I want you to know that you are very much appreciated, my friend. Your video is filled with so much useful information, I have the exact same problem and I wouldn't of found the problem if it wasn't for you. Thanks for explaining as you went along. By far the best passat video. 👍
Got similar on my 1.6tdi passat. It’s sensor 4 which is also a right pain to get at. I’m too old to be lying on my back under cars these days so it’s gonna have to go into the garage to be fixed.
If you place a potentiometer (variable resistor) connected to the pins to the computer, you can increase/decrease the resistance and the temp should fluctuate on the scan tool. I wanted to fix this myself, but when I found out where this sensor is located, I decided to just set up an appointment and have a real mechanic do that work. I have no idea why VW made this so damn difficult to get to? I don't have a lift to do this work. Since the appointment is a month out, I just put the new sensor on, and tied it around some other cables. I know that the EGT before the turbo isn't 930 C. The melting point of aluminum is 660 C. Since my whole engine block isn't red hot, I know that's a false reading. Just need to trick out the sensor until I can get it fixed. This is just what I decided to do. Maybe not your choice, but you can decide. Addendum: In my case, I couldn't get my vehicle into the shop for a couple of weeks, so I just hooked the new sensor up and laid it under the engine cover, hoping that some heat would get to it. After driving it for a while, it popped a P2080 Exhaust Gas code and a P244C Manufacturer Control code. The ECU is not getting a temperature that makes sense (probably only about 80 C in that location) so that's a Low Exhaust Gas Temp. If the sensor was installed, the EGT should be in the 240 C range. I'm sure the logic wants to see correlation with all the sensors. But at least I don't get the Limp Home Mode (flashing glow plug light). There's nothing actually wrong with the vehicle except the bad sensor. So I will have to get by with those codes until the shop can install the new sensor.

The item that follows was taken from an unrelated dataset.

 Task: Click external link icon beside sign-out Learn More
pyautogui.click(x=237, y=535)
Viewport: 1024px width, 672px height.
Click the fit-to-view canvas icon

My daughter has the same issue only the battery light is on along with the pedal compressor light. This happened when her father attempted to attach the battery….he touch the negative post to the positive and vice versa
hello my car is shaking and smoke. lose power, temperature go high fast. When you disconnect orange cable it's stop, but have faut and scared to drive like that. When I connect orange back its starting again shaking and smoke. please help
@@KITS_Auto_and_Truck_Repair thanks for replying. But I checked my antifreeze looks OK and oil too. Is any different way how to check my head gasket is bad?
@@KITS_Auto_and_Truck_Repair how to check if its working or not or should i replace it Thank you so much sir as i have this problem for years and no mechanics in ma area can resolve it they always say intetmetent fault they just delete it but it cones back Thank you for your time
@@pinoyness5110 I recommend you take it to the Dealership for diagnosis because it's gonna require specific knowledge and a wiring diagram to test the circuit!!
I NEED YOUR HELP FRIEND I HAVE A HΥUNTAΙ COUPE INITIALLY THE FIRST O2 SENSOR SHOWED 0.8 VOLTS FUEL TRIMS AT IDLE -25% AND THE REAR O2 SHOWED 0.2 VOLTS. I HAD A FALSE FRONT O2 SENSOR AND REPLACE FROND Ο2 SENSOR .NOW FIRST O2 READS 0.5 TO 0.8 VOLTS FUEL TRIMS AT IDLE DROPPED TO -12 TO -14% AND REAR O2 READS STEADY 0.6 VOLTS.EXHAUST GASES BACK TO EXHAUST ANALYZER COMES NORMALLY.THAT'S IMPROVED OTHER CONDITION STILL RICH NOT TRUE....WHAT DO YOU THINK IS GOING ON? ALSO THE MAP SENSOR AT IDLE READS 12 IN/HG. IS THAT A GOOD MEASUREMENT?ENGINE IS 4 CYLINDER 120 HORSE I USUALLY IDLE IN THESE CARS 9 IN/HG READING MAP .WHAT WOULD YOU RECOMMEND I LOOK AT?